Here’s a good way to get a sense of the low relative risk that you see in the literature. If the relative risk is 1.4, then some unknown number of patients x will come down with the disease in the intervention group, say. The control group, however, will have 1.4x cases. The total population of each group is usually chosen to be almost the same, so the fraction of treated patients that have disease = x/(x + 1.4 x) = x/2.4x = 1/2.4 = 42 %. The control group will have a 58%. The difference is 16 %, clearly less scary than 40 % but, more important, you have to ask yourself what the disease is and whether the people in the intervention group were really not-responders or were really people who got sick from the intervention. This is another way of looking at the data. In essence, you are looking at the population of people who got sick and asking what are the odds that they were in the intervention group. The standard for asking what would be serious risk is still cigarette smoking and lung cancer where the relative risk is 20 or odds of 95:1.

Anyway, if you like this method of eye balling relative risk, you can calculate fraction of success as 1/(1+RR) which is shown in the figure. Even at 2:1 odds, the intervention folks are still batting .333 which is pretty good (that is, bad) for the major leagues.

**Extra: note on Language of Odds and Risk**

Risk and odds are not exactly the same thing although, to keep it simple, I didn’t distinguish between. However, to be precise:

**Probability** of an event happening = number of particular events/number of total events. If 5 people in a population of 100 have diabetes, the probability, p = 5/100 = 0.05 or “about 5 per hundred,” or “about 1 in 20.”
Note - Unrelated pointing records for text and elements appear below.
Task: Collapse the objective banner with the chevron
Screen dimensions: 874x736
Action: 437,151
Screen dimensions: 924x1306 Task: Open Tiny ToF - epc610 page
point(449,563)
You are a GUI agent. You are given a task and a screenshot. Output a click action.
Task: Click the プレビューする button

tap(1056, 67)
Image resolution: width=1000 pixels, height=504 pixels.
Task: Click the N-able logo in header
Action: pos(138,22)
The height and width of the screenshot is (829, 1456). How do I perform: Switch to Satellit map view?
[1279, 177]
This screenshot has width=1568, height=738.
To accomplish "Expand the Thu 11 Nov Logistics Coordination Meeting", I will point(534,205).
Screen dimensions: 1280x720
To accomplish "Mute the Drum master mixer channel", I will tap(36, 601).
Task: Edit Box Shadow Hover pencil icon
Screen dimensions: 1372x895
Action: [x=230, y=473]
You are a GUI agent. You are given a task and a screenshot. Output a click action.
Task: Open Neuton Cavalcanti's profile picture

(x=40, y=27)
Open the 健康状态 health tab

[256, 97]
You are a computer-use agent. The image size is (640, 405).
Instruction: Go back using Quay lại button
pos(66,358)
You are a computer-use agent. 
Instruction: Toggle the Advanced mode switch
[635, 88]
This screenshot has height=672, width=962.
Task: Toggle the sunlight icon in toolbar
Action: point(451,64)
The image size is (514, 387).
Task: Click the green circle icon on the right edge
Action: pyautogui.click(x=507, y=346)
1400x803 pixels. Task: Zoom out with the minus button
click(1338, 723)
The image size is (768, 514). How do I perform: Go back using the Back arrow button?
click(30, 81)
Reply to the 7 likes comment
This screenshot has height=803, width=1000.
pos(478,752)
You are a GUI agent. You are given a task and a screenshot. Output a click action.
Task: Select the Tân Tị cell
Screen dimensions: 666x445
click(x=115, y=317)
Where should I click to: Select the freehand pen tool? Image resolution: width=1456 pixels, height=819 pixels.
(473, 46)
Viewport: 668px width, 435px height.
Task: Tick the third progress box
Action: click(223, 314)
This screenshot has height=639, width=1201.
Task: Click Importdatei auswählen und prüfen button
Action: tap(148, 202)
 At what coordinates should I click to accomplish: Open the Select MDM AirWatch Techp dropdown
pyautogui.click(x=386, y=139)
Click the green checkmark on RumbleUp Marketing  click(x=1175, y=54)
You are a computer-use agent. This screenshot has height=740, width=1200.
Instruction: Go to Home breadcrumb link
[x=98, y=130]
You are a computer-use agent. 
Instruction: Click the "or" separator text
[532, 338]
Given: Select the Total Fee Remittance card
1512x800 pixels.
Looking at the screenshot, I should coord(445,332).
**Odds** of an events = number of times event happens / number times ** doesn’t **happen. For example, the odds of 5 people in 100 having diabetes = 5/ (100-5) = 5/95 = 0.053 or “ about 1 to 5,” or, as the bookies say, “about 19 to 1 against.” As the number of events becomes smaller, the probability and the odds are pretty much the same and to get a feel for things,

**Risk**, in simplest form, is the **probability**. **Relative risk** is the ratio. If the risk of disease is 5 per 100 (5 %) and after consuming some macronutrient of importance, the risk is 6 per hundred (6 %), the relative risk would be (6/100)/5/100) = 6:5 = 1.2 or 20 % increase in risk.

**The Major caveat**, however, is that if the risks at baseline and risk with the dietary intake were 5/10,000 (0.06 %) and 5/10, 000 (0.05 %), the relative risk would still be 1.2 or 20 % which looks good in the Abstract of the paper but doesn’t sound important when you know that the absolute values is a difference of one hundredth of 1 %. That’s why you should ask for the raw data.